Tanto tempo prima il vecchio UDAY aveva spiegato a TALIB come, fra i tanti miti del loro clan, ce ne fosse uno, in particolare, che descriveva il destino dello spirito degli individui dopo la morte. Questo mito descriveva come lo spirito rimanesse per qualche tempo accanto al corpo inerte per poi dissolversi anch’esso e tornare alla sua fonte, così come il corpo tornava alla terra.
TALIB forse rimase, come diceva il mito, vicino al suo corpo per un breve tempo e forse poté osservare il proprio corpo, sbranato dall’avida e feroce predatrice HYAM … Forse è possibile che TALIB abbia osservato salire, sul proprio viso inerte, la forza del vento e avvolgere lentamente i due corpi nudi dalla sabbia ed oscurare il paesaggio circostante. In pochi istanti la visibilità era nulla e HYAM ancora freneticamente intenta a divorare le carni della sua preda, che si accorge di non avere alcuna protezione contro il vento sferzante e che tenta di ritrovare il suo rifugio dove ha lasciato i vestiti, ma nulla è più possibile vedere senza protezione, quella protezione degli occhi che era il bene più prezioso per TALIB e che ora vedeva il vento e la sabbia accecare HYAM e ferire la sua morbida pelle e strapparne brandelli sempre più grandi e percuoterla con folate ogni volta più dolorose e laceranti, fino a devastarne le carni e spolparne le ossa, disperdendole ovunque e mischiando quelle del vagabondo con quelle del suo predatore, nel crescente turbinio di sabbia …

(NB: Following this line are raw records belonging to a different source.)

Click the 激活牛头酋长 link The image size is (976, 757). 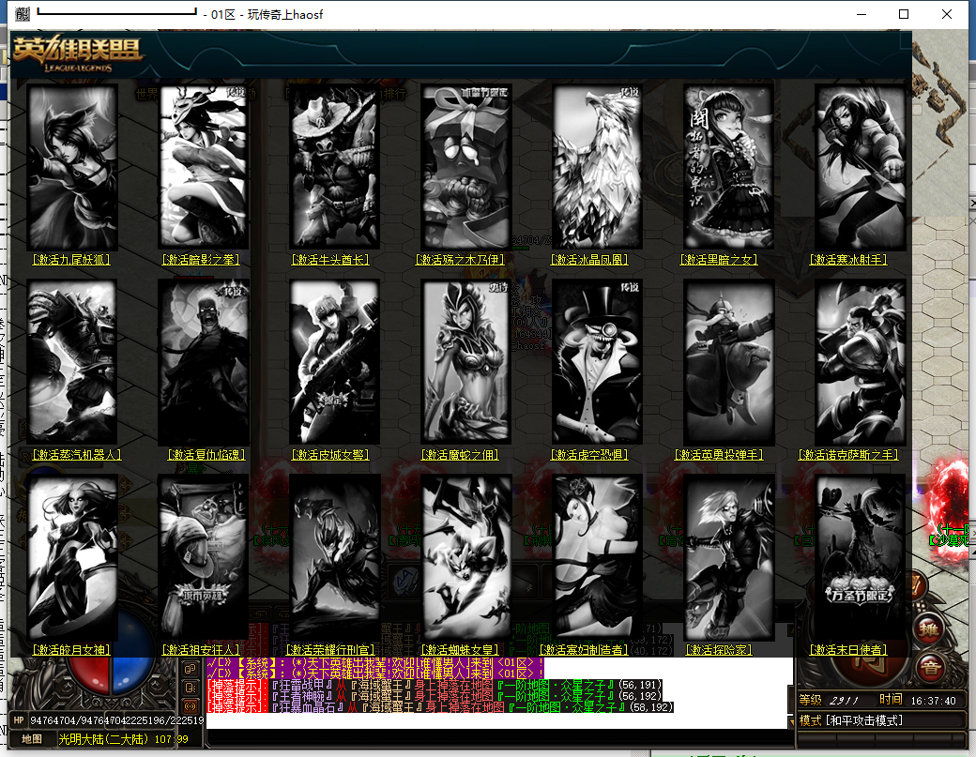click(x=332, y=259)
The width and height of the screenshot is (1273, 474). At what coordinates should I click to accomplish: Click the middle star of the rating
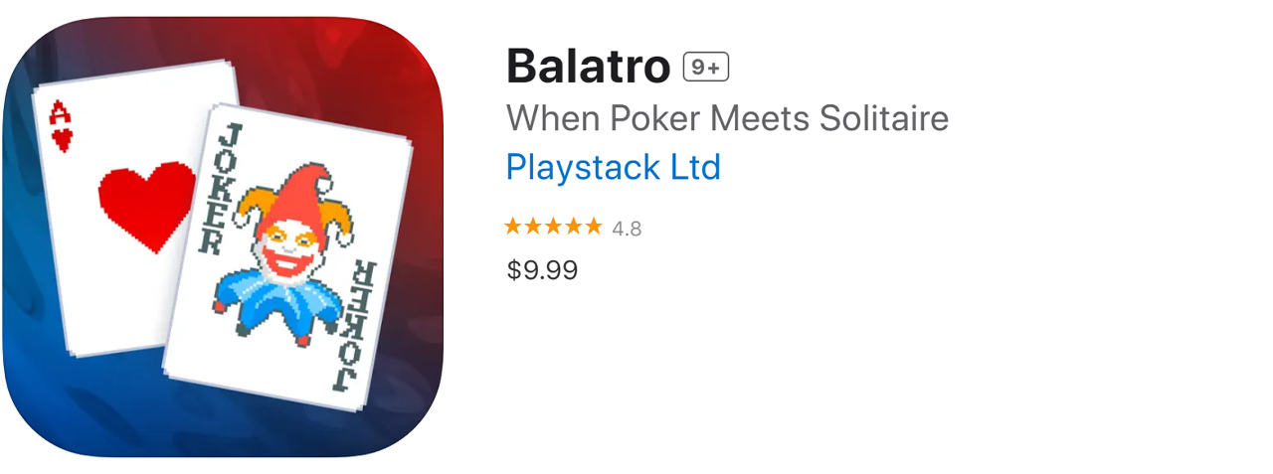554,227
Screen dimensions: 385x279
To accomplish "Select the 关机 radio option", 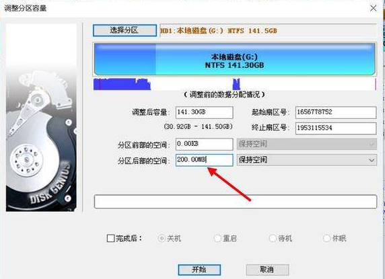I will click(162, 238).
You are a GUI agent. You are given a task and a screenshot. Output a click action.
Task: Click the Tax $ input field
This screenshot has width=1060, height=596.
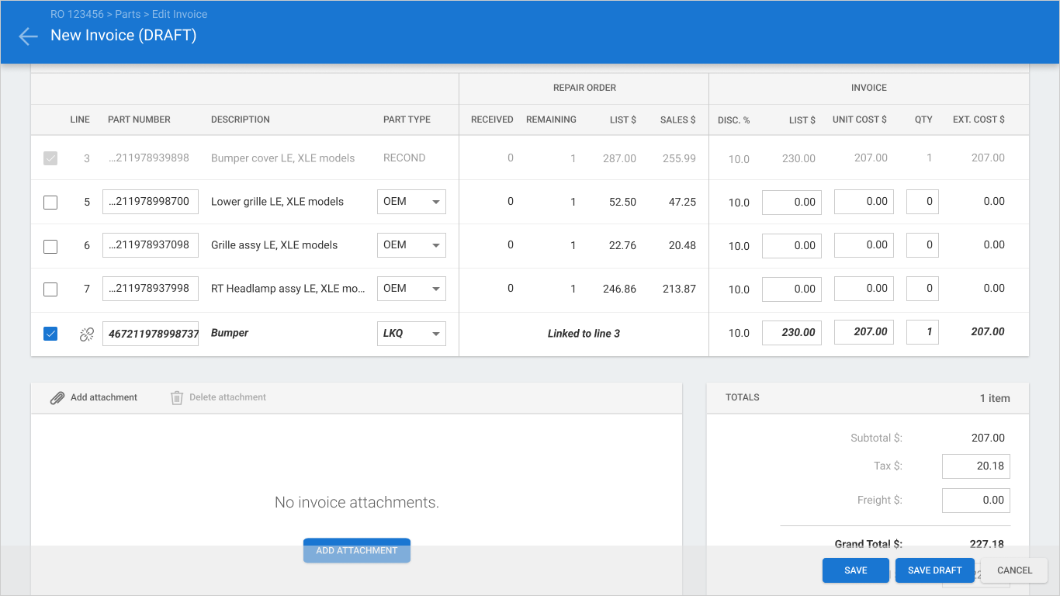pyautogui.click(x=976, y=466)
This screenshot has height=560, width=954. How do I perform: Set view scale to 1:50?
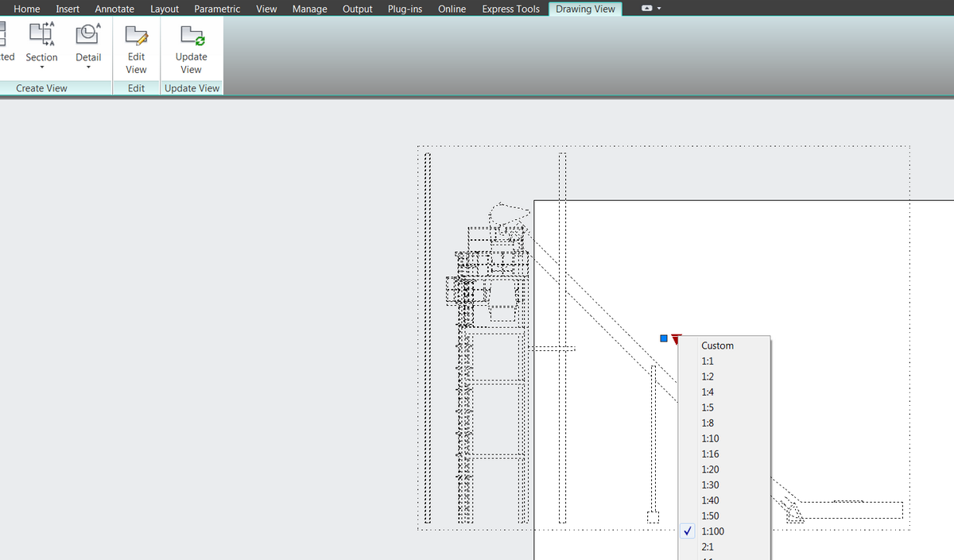pyautogui.click(x=710, y=516)
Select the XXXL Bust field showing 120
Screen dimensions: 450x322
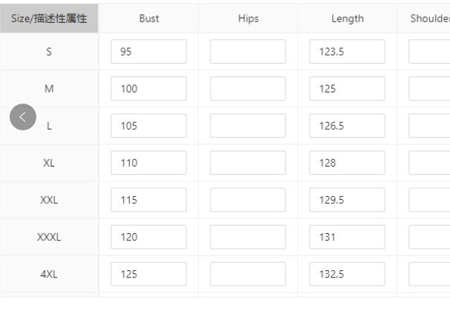[149, 237]

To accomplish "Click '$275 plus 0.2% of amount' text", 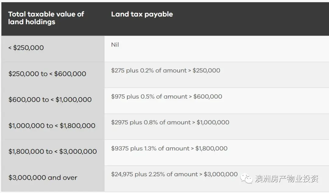I will 149,71.
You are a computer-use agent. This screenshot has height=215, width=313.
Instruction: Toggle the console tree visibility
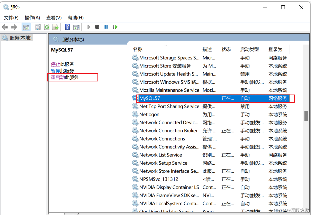26,27
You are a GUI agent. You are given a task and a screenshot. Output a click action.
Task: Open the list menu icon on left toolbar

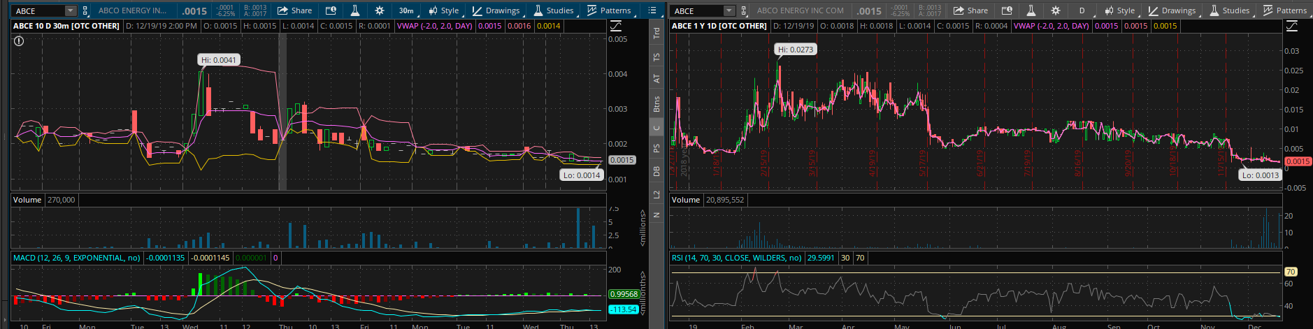pos(652,10)
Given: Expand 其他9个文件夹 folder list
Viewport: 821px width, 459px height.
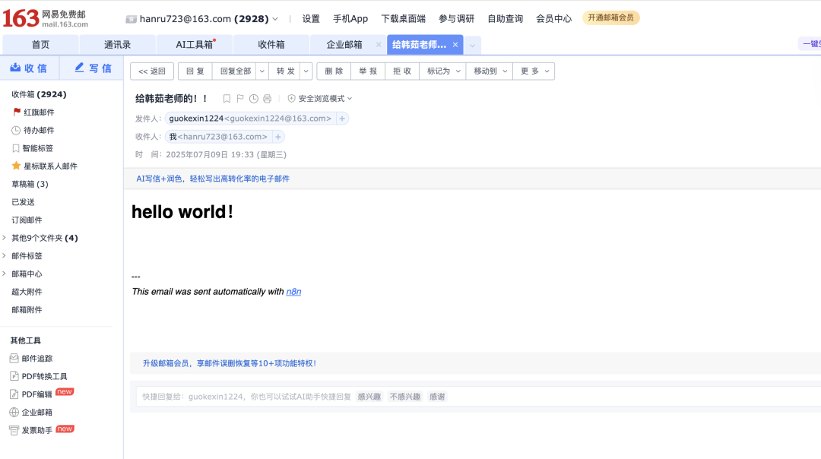Looking at the screenshot, I should pos(6,237).
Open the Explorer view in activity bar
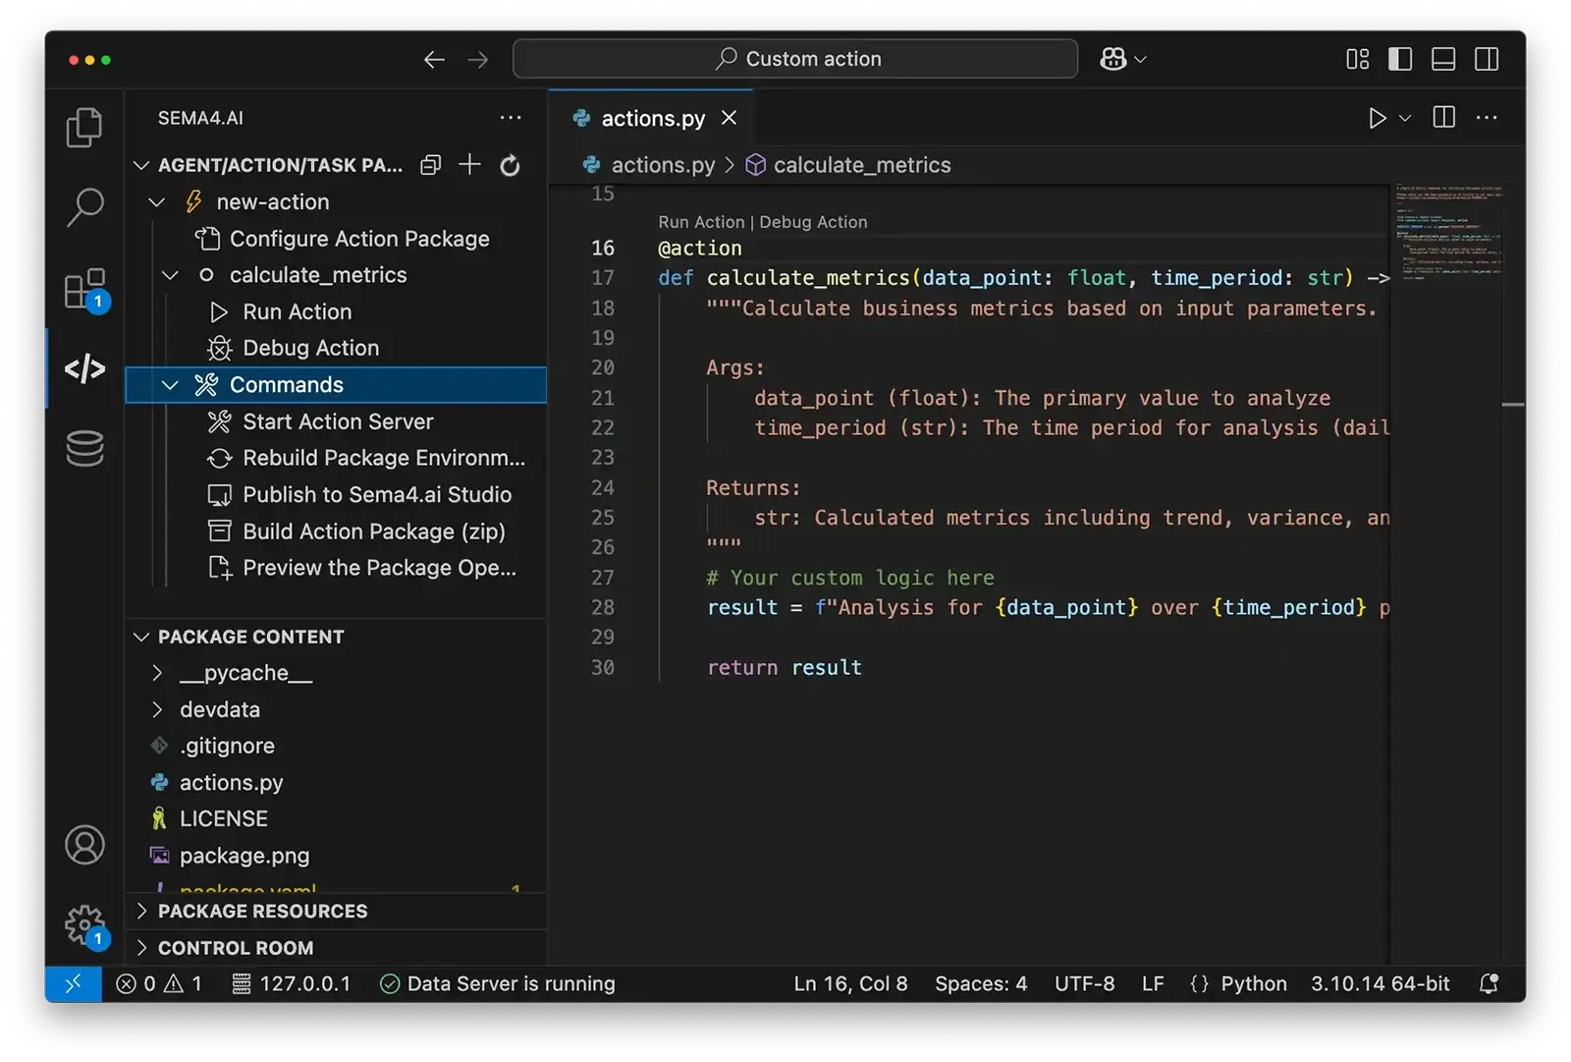The image size is (1571, 1062). (x=83, y=128)
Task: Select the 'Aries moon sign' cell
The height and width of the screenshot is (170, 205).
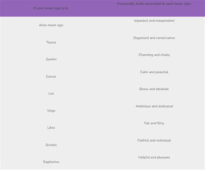Action: pyautogui.click(x=51, y=25)
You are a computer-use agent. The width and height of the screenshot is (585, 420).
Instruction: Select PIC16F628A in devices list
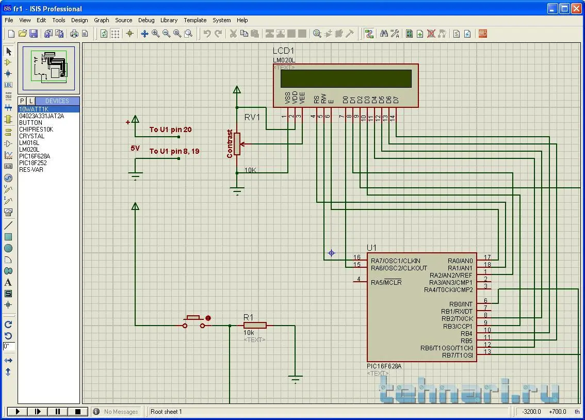point(34,156)
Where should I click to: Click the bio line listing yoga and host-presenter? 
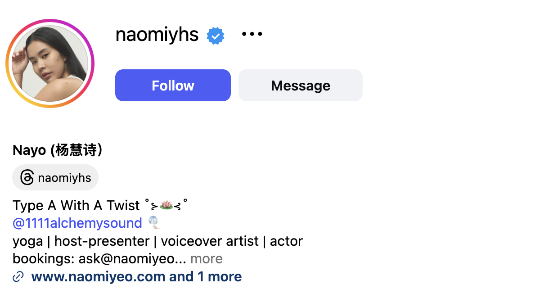click(158, 241)
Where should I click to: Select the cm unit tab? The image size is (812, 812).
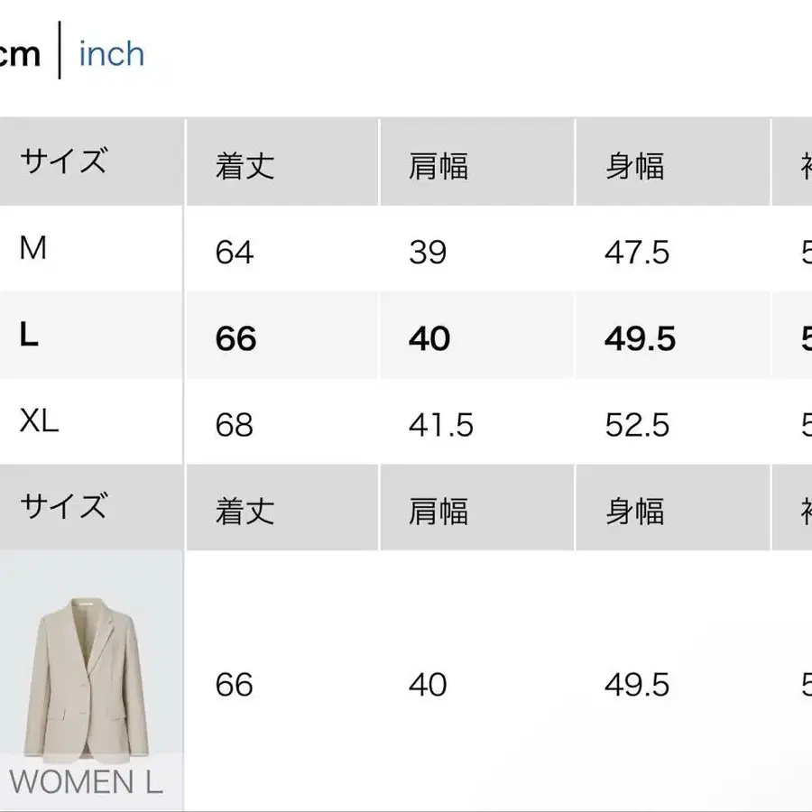pyautogui.click(x=20, y=54)
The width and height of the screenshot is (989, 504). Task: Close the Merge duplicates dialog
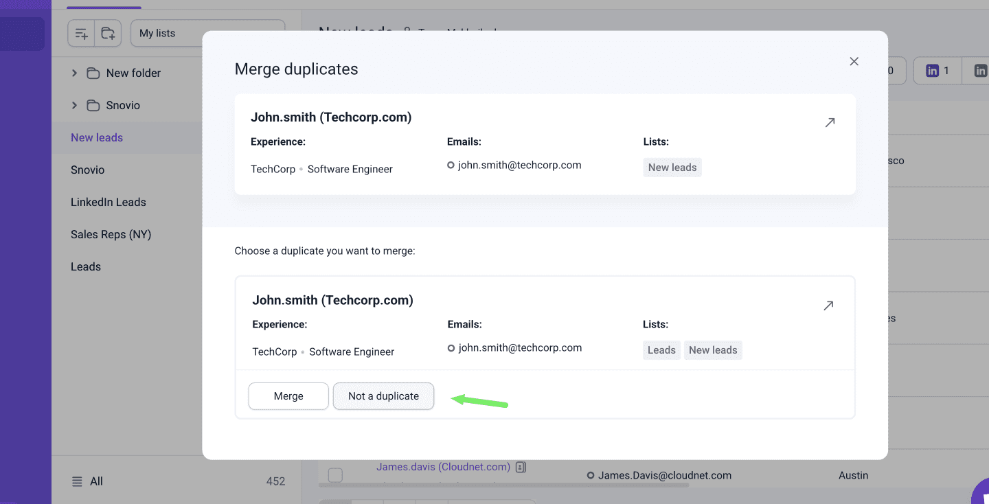click(x=854, y=62)
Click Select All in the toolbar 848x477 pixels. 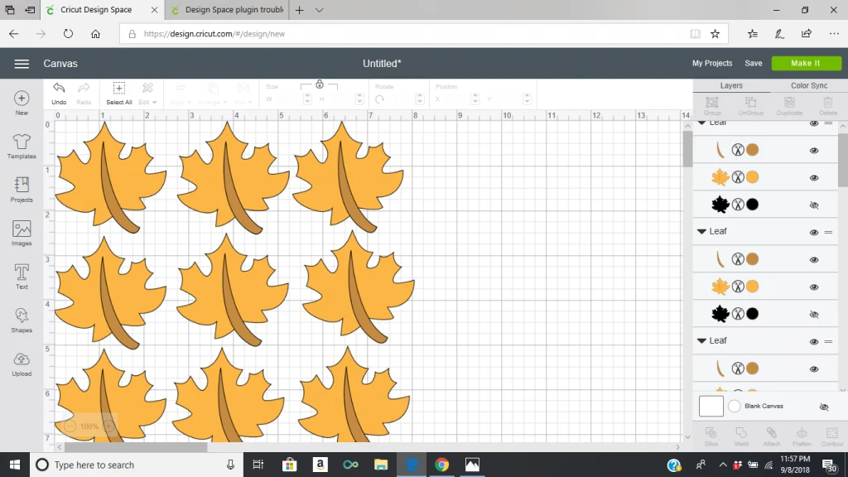coord(118,93)
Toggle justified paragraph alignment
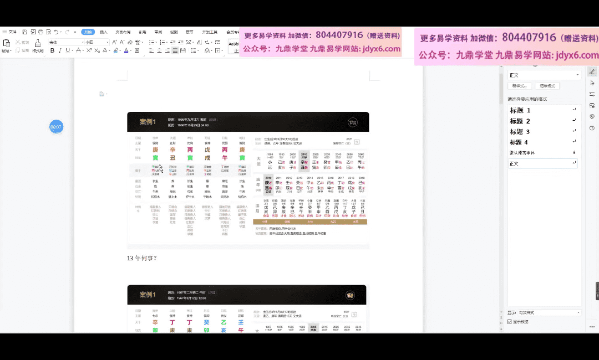Screen dimensions: 599x360 (x=175, y=50)
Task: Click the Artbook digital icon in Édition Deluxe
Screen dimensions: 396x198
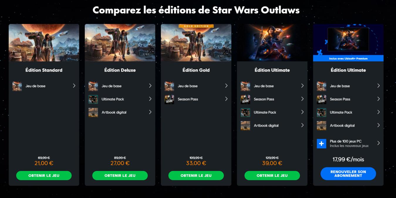Action: pyautogui.click(x=93, y=113)
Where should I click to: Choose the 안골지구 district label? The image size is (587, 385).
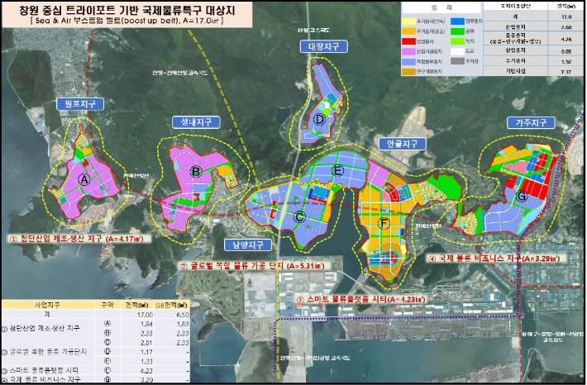click(x=400, y=143)
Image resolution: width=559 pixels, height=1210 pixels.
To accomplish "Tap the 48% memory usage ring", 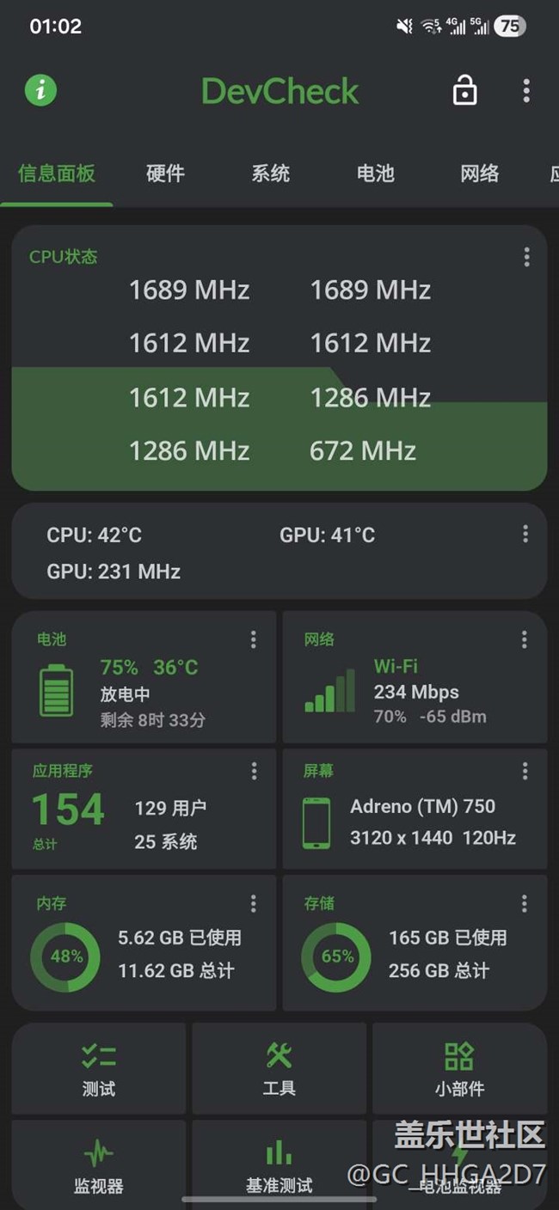I will pyautogui.click(x=65, y=956).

TALIB o qualche traccia di lui, forse era ancora presente, in quel luogo, quando, tempo dopo, la tempesta scemò e la luna nella notte illuminò di nuovo il paesaggio e la spiaggia, laddove una vecchia collana spezzata indicava un piccolo rialzo nel terreno. Sul quel piccolo cumulo, una leggera brezza agitava un fiore, diverso da tutti gli altri di quella spiaggia e con un profumo intenso; lontano dalla furia del vento e della sabbia di quel tragico … deserto.